◆ **Action item**
Repeat the stretch of entries below from the line with "Instruction: Open the Driver Sweeper shortcut" through the line with "Given: Filter the". Include both ends and add nothing.

◆ **Records provided**
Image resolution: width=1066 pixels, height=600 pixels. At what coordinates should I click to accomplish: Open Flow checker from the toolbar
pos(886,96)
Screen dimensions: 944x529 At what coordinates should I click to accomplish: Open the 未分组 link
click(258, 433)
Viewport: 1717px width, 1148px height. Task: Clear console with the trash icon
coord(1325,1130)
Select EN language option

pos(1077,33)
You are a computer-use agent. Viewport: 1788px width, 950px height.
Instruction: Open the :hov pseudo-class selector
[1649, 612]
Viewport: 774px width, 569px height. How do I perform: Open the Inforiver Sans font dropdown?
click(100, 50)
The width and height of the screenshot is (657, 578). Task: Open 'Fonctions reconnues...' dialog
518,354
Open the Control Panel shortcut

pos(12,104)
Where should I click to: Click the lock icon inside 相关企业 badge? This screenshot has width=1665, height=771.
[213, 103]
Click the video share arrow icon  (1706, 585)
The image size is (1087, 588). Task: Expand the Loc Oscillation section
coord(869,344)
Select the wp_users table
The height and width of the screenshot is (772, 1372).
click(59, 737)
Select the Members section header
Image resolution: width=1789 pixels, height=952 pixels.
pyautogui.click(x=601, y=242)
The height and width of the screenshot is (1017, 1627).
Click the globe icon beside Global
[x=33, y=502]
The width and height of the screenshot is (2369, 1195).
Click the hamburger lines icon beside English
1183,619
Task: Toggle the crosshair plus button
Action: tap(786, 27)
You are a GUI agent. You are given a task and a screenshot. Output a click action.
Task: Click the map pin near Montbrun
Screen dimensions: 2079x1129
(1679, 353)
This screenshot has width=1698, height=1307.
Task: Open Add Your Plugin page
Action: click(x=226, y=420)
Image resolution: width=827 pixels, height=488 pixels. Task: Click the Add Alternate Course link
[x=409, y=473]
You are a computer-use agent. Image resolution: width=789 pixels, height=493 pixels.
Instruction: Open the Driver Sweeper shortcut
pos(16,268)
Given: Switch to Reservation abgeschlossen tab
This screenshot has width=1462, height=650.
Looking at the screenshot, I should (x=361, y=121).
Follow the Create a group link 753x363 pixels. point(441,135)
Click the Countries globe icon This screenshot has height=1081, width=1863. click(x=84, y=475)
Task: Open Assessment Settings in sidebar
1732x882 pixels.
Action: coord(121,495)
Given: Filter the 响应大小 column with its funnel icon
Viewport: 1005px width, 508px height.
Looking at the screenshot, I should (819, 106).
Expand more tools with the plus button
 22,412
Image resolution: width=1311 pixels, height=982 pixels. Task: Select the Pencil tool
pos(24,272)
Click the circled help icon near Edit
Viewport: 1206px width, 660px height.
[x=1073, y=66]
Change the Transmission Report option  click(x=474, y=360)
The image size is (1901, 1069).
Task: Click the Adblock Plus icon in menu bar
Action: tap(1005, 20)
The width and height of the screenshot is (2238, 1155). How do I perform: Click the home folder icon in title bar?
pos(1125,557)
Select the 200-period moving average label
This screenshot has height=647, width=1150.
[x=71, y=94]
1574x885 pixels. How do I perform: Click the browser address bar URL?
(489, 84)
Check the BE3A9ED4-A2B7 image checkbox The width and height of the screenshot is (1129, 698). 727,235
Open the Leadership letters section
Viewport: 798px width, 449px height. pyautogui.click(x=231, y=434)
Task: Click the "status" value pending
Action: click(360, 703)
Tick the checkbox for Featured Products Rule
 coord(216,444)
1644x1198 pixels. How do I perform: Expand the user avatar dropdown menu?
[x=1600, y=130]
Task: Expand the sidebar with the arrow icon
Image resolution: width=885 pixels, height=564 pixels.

◆ **Expected answer**
Instruction: Open the Driver Sweeper shortcut
pos(16,268)
Given: Switch to Reservation abgeschlossen tab
This screenshot has width=1462, height=650.
Looking at the screenshot, I should (x=361, y=121).
Follow the Create a group link 753x363 pixels. point(441,135)
Click the Countries globe icon This screenshot has height=1081, width=1863. click(x=84, y=475)
Task: Open Assessment Settings in sidebar
1732x882 pixels.
Action: coord(121,495)
Given: Filter the 响应大小 column with its funnel icon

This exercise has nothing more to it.